We were regularly asked: “How come you have enough time to walk so far?” When we told the truth, children were held closer, dogs retracted on leads, doors were closed and conversations ended very quickly.
It is hard to imagine a more desperate situation than the one faced by Raynor Winn and her husband Moth than the one they find themselves in at the start of this remarkable memoir. Huddled in their Welsh farmhouse, hiding from the bailiffs after a long court battle goes against them, they are not only homeless and almost penniless but reeling from a recent diagnosis that Moth is terminally ill.
What would you do? Probably, particularly in view of medical advice, you wouldn’t decide, almost on a whim, to walk the Britain’s most demanding long-distance footpath, backpacking and living on less than £40 a week. Yet that seemed preferable to sofa-surfing and waiting years for an elusive council house and a new life.

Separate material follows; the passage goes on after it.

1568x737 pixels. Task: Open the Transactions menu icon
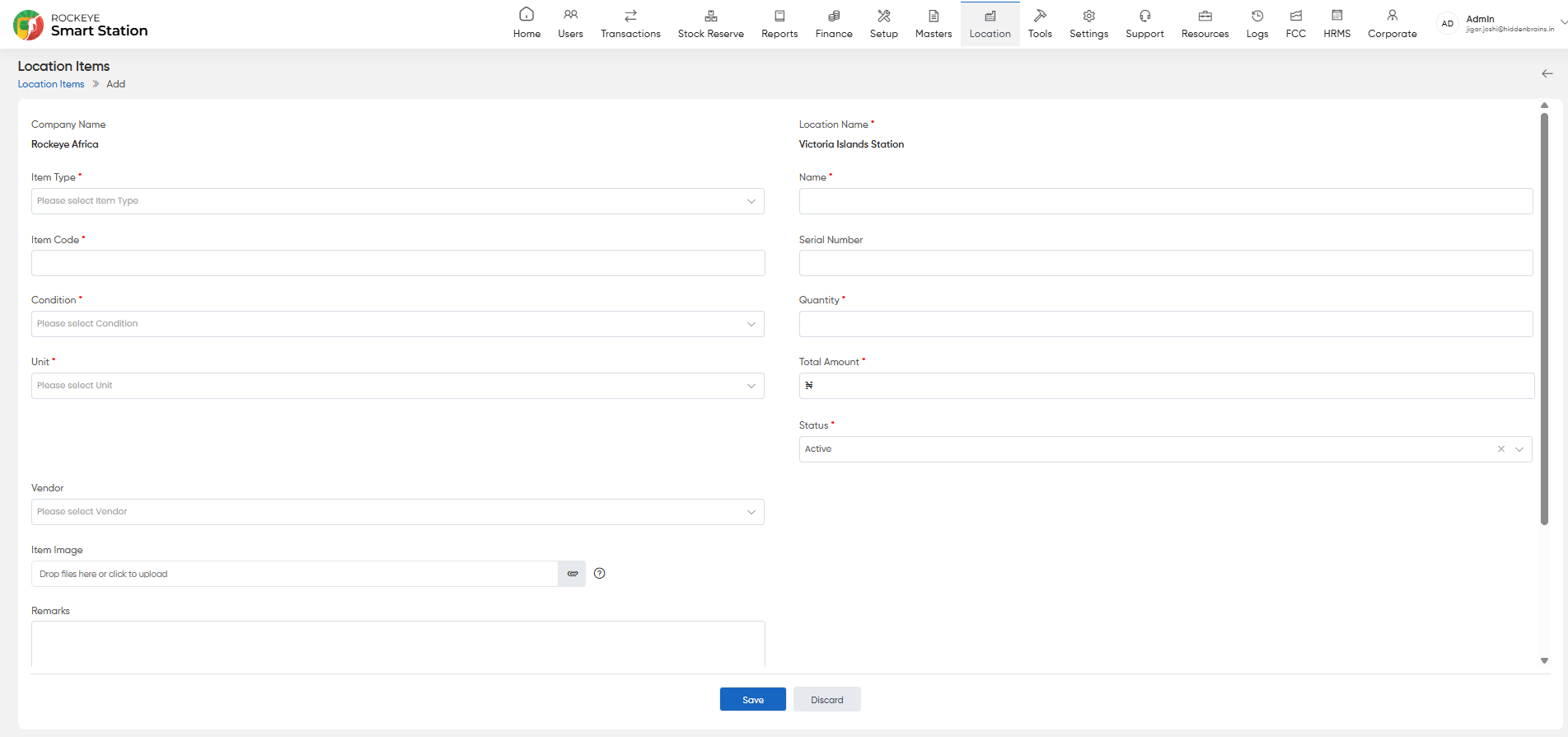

So off they went. Now I know from bitter experience that even in short managable sections, using a luggage transfer service and sleeping in comfortable B&B s every night, this is no small undertaking. On paper, their decision borders on lunacy, or at least irresponsibility. Yet off they went. Cue for the usual discussions of burning thighs, agonising blisters and pitching camp in all weathers.
Coast path odysseys are becoming a genre in their own right. They tend to either focus, with various degrees of jokiness, on the considerable physical hardships, or more lyrically on the way plodding along this narrow strip of land at England’s edge changes you. And Raynor Winn does both. The path does change them. It gives them purpose, hope, a connection to the natural world, and, surprisingly, a dramatic improvement in Moth’s health prognosis.

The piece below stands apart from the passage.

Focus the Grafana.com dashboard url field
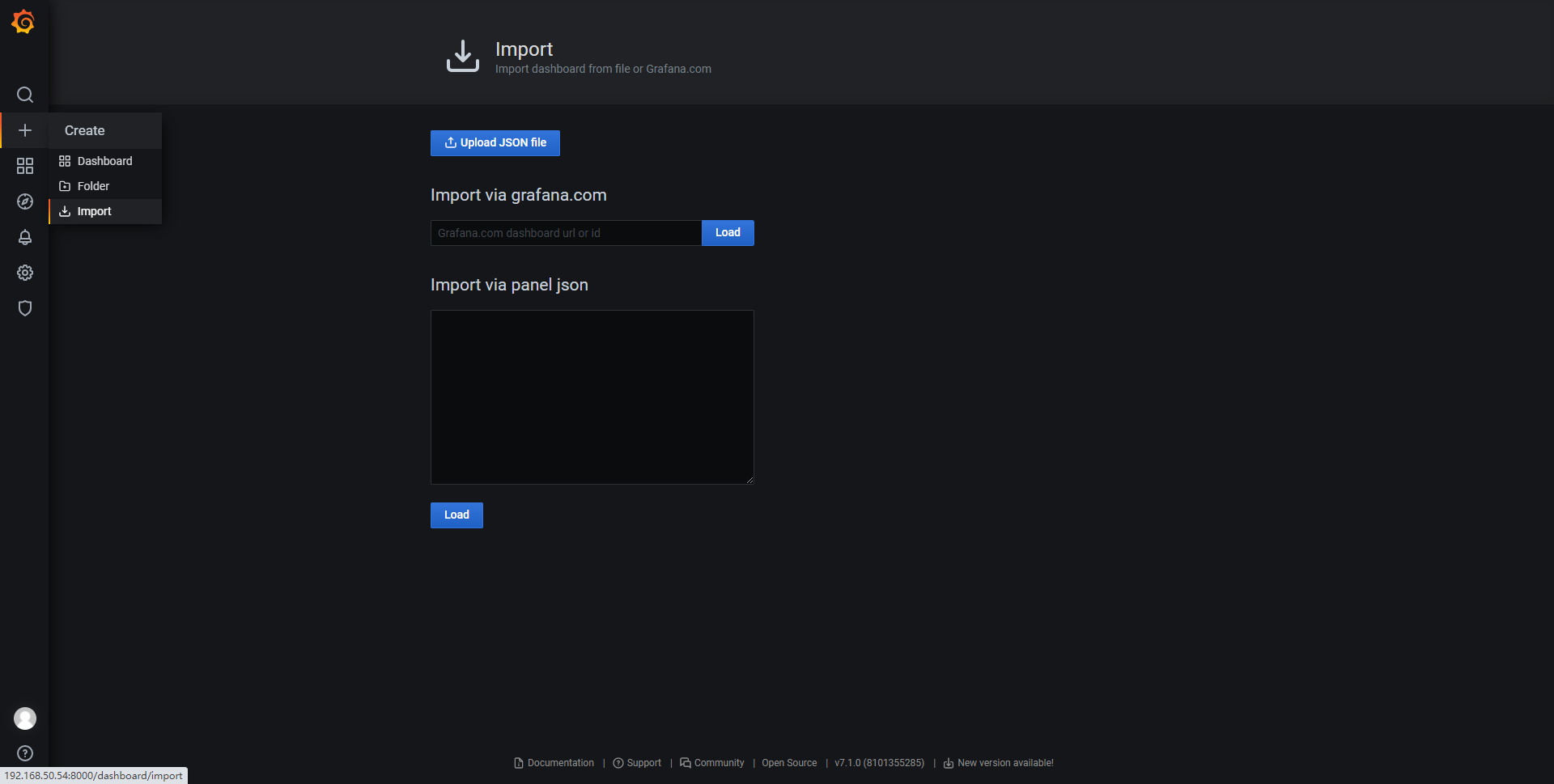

When you have no obvious future, sometimes the best thing to do is just to keep putting one foot in front of the other. It really is that simple. And in the end, in a scene that would have the most hard-hearted reader punching the air, it pays off. There’s a gloriously hard-won happy ending. But this is not an easy read. It’s a penetrating look at social exclusion. The Winns soon find out that one story – that of the early retirees selling their house, sticking the money in the bank and hitting the open road, brings affirmation and respect. But the reality, that they are homeless and haven’t a clue what else to do with themselves, rapidly ends a conversation.
Living in Manchester, averting my eyes from figures slumped in doorways is no novelty to me. I live with it by dehumanising them, choosing to assume that they got their through some weakness of character or combination of circumstances unimaginable to me. But The Salt Path makes you realise what it’s like when people recoil from you because you haven’t been able to shower for days, when you press your nose up hungrily against the windows of cafés and are asked to move on because you’re putting the customers off their pasties, and when you have to climb sea cliffs on a diet of dried noodles for days on end.
The rural idyll of the West Country has a dark side of deprivation and desperation that the tourists rarely see. In woodland hollows, people priced out of the housing market camp out. In pretty villages, scratch the surface and you will find the mentally ill, the drifting and the addicted. Most of us imagine homelessness in an urban setting. But in a recent Big Issue article, Rayner Winn claims that she and Moth were far from alone in taking to long-term backpacking to give them a much needed sense of purpose when faced with crisis.
So read this book if you love hiking, the West Country, the natural world, tales of unexpected human kindnesses and hope found in unlikely places. But don’t read it to escape. The Coast Path tests you to the limit. I can say that from hard-won personal experience. And like any pilgrimage, if fully embraced, it will introduce you to unexpected encounters, broaden your outlook and challenge your prejudices.